• _Explore the material_:
1. Translate this sentence from the 2021 consulting salaries article below into Spanish: "At both the pre-MBA and post-MBA entry levels, 2021 consulting salaries remained steady on average, and in many cases, unchanged from 2020."
2. Write out a section of the 2021 consulting salaries article below word for word. Begin at the words "Estimated Reading Time: 4" and stop after "did not materialize.".
3. Based on the 2021 consulting salaries article below, answer yes or no to each statement, and quote the words that decide it. (a) Over the past decade, consulting firms raised starting compensation every recruiting cycle. (b) Massive layoffs took place in 2020. (c) Salary decreases at consulting firms were common.

• _Passage provided_:
Updated

2021 Consulting Salaries Analysis

Estimated Reading Time: 4 minutes

2021 Consulting Salaries Analysis

Because 2020 was a disruptive year for business around the world, we expected to see disruption in consulting salaries. We were not disappointed.

At both the pre-MBA and post-MBA entry levels, 2021 consulting salaries remained steady on average, and in many cases, unchanged from 2020.

This is remarkable for 2 reasons:

  1. The decade-long winning streak of consulting salary increases abruptly ground to a halt in 2020.
  2. While some salaries cratered, those decreases were rare as most other firms maintained 2020 levels and massive layoffs did not materialize.

Over the past decade, consulting firms consistently upped starting compensation every recruiting cycle. As the events of 2020 brought a temporary ceasefire in the war for talent between consulting, Wall Street, and Silicon Valley and firms sought to hedge fixed-cost salary risk, salary growth for entry level hires slowed in each sector – in fact, dipping to negative for some firms.

• _Excerpted records_:

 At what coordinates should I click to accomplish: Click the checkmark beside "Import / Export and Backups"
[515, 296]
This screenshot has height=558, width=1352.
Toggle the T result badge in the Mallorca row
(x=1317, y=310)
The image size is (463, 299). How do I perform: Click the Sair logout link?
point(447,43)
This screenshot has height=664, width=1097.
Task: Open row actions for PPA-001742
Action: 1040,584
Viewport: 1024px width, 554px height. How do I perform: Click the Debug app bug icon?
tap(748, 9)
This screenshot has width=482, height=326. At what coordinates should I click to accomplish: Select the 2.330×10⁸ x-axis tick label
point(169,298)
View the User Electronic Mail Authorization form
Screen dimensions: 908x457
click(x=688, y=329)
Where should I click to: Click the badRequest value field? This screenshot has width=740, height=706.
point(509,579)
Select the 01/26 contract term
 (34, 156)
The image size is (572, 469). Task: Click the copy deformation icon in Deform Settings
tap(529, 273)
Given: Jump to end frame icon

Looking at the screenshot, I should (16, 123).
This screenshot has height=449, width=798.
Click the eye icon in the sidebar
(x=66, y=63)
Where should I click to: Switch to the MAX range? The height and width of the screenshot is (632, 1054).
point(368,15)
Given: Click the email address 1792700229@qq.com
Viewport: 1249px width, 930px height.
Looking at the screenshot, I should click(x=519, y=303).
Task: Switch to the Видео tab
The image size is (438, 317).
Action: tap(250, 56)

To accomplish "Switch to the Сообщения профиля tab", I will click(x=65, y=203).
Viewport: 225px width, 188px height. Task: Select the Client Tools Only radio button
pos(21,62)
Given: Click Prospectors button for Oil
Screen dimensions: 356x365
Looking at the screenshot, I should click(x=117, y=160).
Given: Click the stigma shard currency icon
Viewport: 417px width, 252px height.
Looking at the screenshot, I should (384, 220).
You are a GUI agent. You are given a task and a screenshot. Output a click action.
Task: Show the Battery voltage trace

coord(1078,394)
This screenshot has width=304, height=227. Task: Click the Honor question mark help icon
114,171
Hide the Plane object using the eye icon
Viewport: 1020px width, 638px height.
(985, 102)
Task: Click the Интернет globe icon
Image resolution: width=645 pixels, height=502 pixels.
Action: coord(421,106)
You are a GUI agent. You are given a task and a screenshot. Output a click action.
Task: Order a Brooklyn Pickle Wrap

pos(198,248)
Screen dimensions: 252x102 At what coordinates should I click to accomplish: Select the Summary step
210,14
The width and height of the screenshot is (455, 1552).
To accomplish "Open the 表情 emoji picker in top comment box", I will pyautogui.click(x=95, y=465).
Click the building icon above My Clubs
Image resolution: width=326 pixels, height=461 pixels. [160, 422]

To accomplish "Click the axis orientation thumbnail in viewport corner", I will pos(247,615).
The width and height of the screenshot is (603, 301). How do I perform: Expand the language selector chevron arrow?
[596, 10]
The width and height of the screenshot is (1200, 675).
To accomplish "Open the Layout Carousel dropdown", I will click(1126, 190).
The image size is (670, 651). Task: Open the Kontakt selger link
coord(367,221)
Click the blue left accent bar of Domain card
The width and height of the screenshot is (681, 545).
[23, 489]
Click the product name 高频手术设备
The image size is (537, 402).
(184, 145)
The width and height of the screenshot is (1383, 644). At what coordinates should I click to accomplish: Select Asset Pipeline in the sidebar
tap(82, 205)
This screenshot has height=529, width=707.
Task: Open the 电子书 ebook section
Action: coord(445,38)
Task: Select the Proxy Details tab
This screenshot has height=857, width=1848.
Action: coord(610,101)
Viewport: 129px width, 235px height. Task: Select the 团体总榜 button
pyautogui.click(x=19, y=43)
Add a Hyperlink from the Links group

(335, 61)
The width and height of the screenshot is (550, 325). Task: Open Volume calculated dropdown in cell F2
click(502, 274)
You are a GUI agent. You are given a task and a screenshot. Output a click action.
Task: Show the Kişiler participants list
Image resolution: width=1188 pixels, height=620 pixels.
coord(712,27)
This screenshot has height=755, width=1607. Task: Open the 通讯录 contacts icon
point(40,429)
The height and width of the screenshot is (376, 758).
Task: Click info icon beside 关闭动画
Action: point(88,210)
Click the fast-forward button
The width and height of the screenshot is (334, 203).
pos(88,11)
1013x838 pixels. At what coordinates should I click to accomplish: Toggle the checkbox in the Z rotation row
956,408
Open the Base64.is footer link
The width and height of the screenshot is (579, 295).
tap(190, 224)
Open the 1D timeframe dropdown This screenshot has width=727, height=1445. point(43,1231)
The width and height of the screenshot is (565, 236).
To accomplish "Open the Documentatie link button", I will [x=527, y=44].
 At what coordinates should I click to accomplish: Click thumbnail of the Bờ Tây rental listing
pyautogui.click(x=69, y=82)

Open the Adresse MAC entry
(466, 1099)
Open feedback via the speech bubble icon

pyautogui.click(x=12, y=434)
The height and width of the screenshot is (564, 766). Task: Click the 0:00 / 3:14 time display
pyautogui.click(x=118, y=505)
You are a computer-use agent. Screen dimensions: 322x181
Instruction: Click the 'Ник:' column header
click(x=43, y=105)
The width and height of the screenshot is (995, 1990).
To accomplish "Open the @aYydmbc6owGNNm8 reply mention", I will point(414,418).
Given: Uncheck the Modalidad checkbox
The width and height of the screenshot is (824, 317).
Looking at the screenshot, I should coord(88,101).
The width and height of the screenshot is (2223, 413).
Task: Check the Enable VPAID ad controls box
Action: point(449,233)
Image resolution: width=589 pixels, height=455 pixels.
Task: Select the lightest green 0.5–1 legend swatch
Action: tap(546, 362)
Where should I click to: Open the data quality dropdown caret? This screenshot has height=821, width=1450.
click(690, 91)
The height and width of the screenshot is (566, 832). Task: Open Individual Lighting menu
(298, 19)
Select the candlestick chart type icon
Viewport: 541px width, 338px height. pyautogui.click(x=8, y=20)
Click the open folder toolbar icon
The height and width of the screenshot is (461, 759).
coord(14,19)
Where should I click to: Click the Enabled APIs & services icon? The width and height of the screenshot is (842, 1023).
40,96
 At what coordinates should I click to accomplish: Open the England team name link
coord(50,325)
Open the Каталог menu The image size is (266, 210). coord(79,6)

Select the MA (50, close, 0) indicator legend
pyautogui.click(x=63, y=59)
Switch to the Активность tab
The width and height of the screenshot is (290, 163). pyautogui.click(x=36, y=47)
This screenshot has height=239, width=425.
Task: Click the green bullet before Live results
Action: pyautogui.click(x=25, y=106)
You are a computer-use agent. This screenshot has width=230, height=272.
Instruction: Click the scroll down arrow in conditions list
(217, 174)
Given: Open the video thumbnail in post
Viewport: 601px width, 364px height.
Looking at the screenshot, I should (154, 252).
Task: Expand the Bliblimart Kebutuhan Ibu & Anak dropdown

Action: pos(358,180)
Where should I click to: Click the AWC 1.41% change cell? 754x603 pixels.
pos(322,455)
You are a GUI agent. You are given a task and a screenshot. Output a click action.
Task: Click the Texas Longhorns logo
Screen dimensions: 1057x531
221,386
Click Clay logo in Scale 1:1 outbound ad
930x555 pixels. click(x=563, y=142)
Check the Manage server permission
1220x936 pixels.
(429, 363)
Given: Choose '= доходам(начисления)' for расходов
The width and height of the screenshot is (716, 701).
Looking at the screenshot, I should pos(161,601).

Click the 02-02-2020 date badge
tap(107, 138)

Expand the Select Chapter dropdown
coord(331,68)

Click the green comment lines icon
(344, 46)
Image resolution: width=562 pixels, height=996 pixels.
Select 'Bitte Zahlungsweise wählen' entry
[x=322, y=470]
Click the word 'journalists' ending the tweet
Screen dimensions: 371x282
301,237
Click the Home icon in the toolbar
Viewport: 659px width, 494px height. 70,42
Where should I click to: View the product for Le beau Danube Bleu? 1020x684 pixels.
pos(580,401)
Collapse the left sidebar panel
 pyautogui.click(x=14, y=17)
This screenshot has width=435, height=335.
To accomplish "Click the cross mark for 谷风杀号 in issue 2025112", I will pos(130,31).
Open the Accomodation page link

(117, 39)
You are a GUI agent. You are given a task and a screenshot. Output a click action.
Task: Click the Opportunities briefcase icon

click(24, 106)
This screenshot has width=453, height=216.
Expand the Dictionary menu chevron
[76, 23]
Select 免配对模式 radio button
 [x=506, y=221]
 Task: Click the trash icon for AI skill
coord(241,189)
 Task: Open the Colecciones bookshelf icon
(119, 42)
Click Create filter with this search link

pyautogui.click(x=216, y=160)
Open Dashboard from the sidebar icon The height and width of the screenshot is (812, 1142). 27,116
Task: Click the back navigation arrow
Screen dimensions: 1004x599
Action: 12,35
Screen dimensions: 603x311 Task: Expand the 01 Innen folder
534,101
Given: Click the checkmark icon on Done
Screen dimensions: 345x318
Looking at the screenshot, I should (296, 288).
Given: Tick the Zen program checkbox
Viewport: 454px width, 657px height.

• _Solution set_:
1. Tanto en el nivel de entrada previo al MBA como en el posterior al MBA, los salarios de consultoría de 2021 se mantuvieron estables en promedio y, en muchos casos, sin cambios con respecto a 2020.

2.
Estimated Reading Time: 4 minutes

2021 Consulting Salaries Analysis

Because 2020 was a disruptive year for business around the world, we expected to see disruption in consulting salaries. We were not disappointed.

At both the pre-MBA and post-MBA entry levels, 2021 consulting salaries remained steady on average, and in many cases, unchanged from 2020.

This is remarkable for 2 reasons:

  1. The decade-long winning streak of consulting salary increases abruptly ground to a halt in 2020.
  2. While some salaries cratered, those decreases were rare as most other firms maintained 2020 levels and massive layoffs did not materialize.

3.
(a) Yes: "Over the past decade, consulting firms consistently upped starting compensation every recruiting cycle."
(b) No: "massive layoffs did not materialize."
(c) No: "those decreases were rare."